Short task
Set out every line of the records below as a numbered list, leaving out the blank lines.

** START **

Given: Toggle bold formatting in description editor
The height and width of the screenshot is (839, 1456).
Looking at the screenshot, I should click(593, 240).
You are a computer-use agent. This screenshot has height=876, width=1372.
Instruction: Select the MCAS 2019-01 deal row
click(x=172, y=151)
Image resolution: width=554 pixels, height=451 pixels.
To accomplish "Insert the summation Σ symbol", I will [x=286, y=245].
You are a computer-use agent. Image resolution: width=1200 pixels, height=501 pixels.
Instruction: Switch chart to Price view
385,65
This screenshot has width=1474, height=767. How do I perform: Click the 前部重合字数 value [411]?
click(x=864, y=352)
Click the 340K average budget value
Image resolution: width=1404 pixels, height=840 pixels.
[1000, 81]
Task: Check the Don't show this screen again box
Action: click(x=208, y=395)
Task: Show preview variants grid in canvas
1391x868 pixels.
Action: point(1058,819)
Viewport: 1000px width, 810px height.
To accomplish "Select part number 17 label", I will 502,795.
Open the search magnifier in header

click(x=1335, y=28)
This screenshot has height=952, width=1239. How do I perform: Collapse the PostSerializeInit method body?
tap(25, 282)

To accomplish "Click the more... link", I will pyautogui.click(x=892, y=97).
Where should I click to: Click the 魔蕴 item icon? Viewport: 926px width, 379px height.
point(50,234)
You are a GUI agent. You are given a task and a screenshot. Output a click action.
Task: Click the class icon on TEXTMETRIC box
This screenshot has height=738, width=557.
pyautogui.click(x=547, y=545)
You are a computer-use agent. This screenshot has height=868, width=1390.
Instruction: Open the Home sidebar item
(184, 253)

** END **

Completed exercise
1. Given: Toggle bold formatting in description editor
2. The height and width of the screenshot is (839, 1456).
3. Looking at the screenshot, I should click(593, 240).
4. You are a computer-use agent. This screenshot has height=876, width=1372.
5. Instruction: Select the MCAS 2019-01 deal row
6. click(x=172, y=151)
7. Image resolution: width=554 pixels, height=451 pixels.
8. To accomplish "Insert the summation Σ symbol", I will [x=286, y=245].
9. You are a computer-use agent. Image resolution: width=1200 pixels, height=501 pixels.
10. Instruction: Switch chart to Price view
11. 385,65
12. This screenshot has width=1474, height=767. How do I perform: Click the 前部重合字数 value [411]?
13. click(x=864, y=352)
14. Click the 340K average budget value
15. Image resolution: width=1404 pixels, height=840 pixels.
16. [1000, 81]
17. Task: Check the Don't show this screen again box
18. Action: click(x=208, y=395)
19. Task: Show preview variants grid in canvas
20. 1391x868 pixels.
21. Action: point(1058,819)
22. Viewport: 1000px width, 810px height.
23. To accomplish "Select part number 17 label", I will 502,795.
24. Open the search magnifier in header
25. click(x=1335, y=28)
26. This screenshot has height=952, width=1239. How do I perform: Collapse the PostSerializeInit method body?
27. tap(25, 282)
28. To accomplish "Click the more... link", I will pyautogui.click(x=892, y=97).
29. Where should I click to: Click the 魔蕴 item icon? Viewport: 926px width, 379px height.
30. point(50,234)
31. You are a GUI agent. You are given a task and a screenshot. Output a click action.
32. Task: Click the class icon on TEXTMETRIC box
33. This screenshot has height=738, width=557.
34. pyautogui.click(x=547, y=545)
35. You are a computer-use agent. This screenshot has height=868, width=1390.
36. Instruction: Open the Home sidebar item
37. (184, 253)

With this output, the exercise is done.